> TASK ITEM
Set every entry down again, unchanged, picture-free.

> DATA
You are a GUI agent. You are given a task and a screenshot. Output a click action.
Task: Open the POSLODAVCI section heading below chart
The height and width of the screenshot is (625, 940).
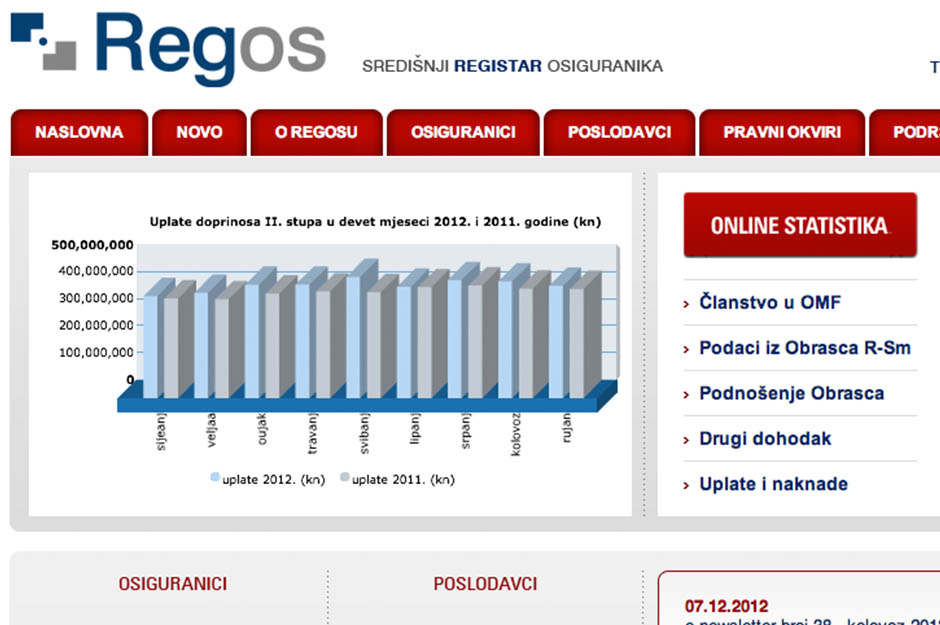coord(485,584)
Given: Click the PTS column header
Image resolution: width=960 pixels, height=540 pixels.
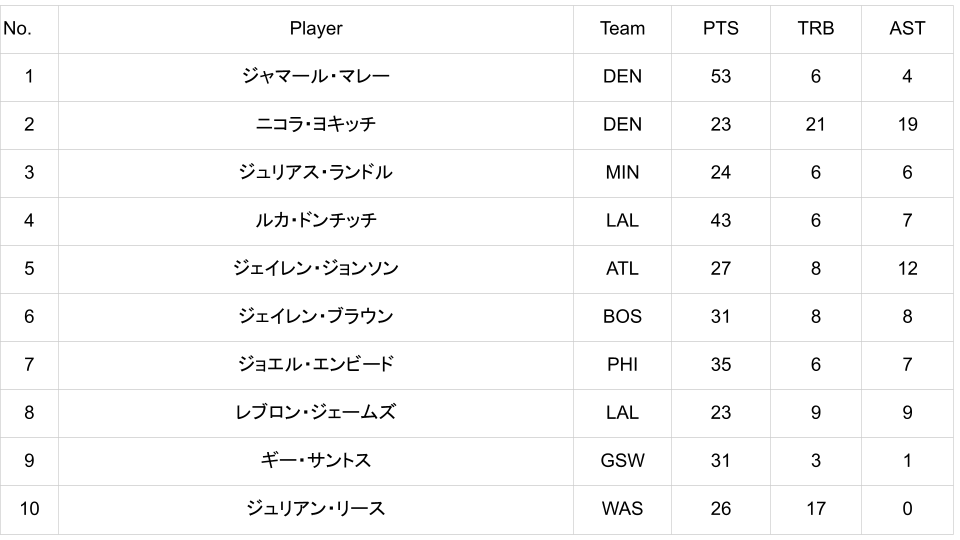Looking at the screenshot, I should 720,29.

> RESULT
You are a GUI agent. You are given a task and a screenshot. Output a click action.
Task: Open the POSLODAVCI section heading below chart
The height and width of the screenshot is (625, 940).
coord(485,584)
Given: Click the PTS column header
Image resolution: width=960 pixels, height=540 pixels.
Looking at the screenshot, I should 720,29.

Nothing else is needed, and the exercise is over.